A Buddhist, a Christian and Jain walk into a bar…


I have to begin by saying that I do not attach myself to any particular religion at this point in my life. I was born and raised Catholic, later became a somewhat “Born Again” Christian, then later began my studies as a student of Buddhism. The most recent evolution has been investigative studies into the Jain religion.

What I have come to see through all of this, is the commonalities between all of these. Yet there also some very notable differences. A major one being the idea of “love thy neighbor”. Christians overall seem to have a pretty lax view of how this applies to all living beings. Buddhists, on the other hand, teach loving kindness toward all living beings. Jains take things the furthest, and teach “Do no harm”. Period! This means they believe in not only being strict Vegan, but will not even eat root vegetables. The reasoning behind it being that you kill that living thing when you eat the root. Where as a vegetable the bears fruit, will continue to live and produce.

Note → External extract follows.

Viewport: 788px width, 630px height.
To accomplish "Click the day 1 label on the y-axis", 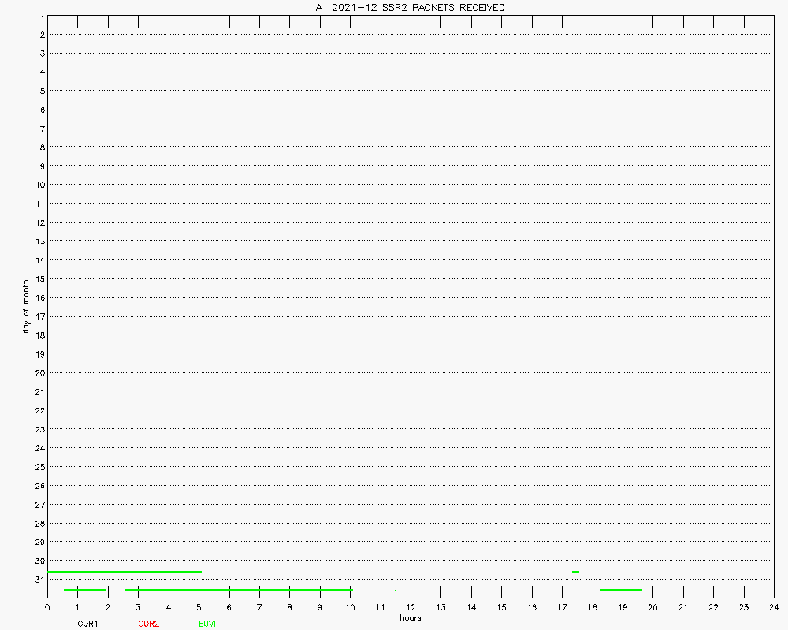I will (x=40, y=17).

Despite these differences, the commonalities do remain strong. And the message of love, kindness and compassion are woven throughout all of their texts.

But now is where the rubber meets the road as they say. Many followers of these practices/religions believe that it is most appropriate to remain silent and mindful in the face of violence, cruelty, racism, racial discrimination, xenophobia and related intolerance. And it’s at this point that I “walk into the bar” and shake it up!

I do not subscribe to the idea of compassion without action. History has proven that the only way to bring about changing injustices in the World is through non-violent action and protest. And this current election cycle has cast a spotlight and so many disturbing inequalities, racism and hatred in the United States. I do not, cannot, and will not sit idly by while people of color, women, the LGBTQ community and our planet are attacked and assaulted. Even though at times it seems I am helpless to change this, I know that I have a voice. And I am very aware that my voice is not the only one. Over half of this country feels as I do, that we need to mature as a nation. To respect one another regardless of race, politics, religion, gender or sexual orientation. For our “loving kindness”, our “do no harm”, and our “love thy neighbor” foundations to be applied universally and for the good of the entire World. And each one of us count! Our voice, or actions, and our determination is what will make this a better place today and for future generations.

I plead with each of you to be a voice. To take a stand for your brothers and sisters, and for yourself and your children.
And remember that being a good christian, jew, muslim, buddhist, Jain or atheist, does not mean to sit on the sidelines while other living beings are harmed and mistreated. In fact it’s the polar opposite. We all have the ability and obligation to live a life filled with compassion in action.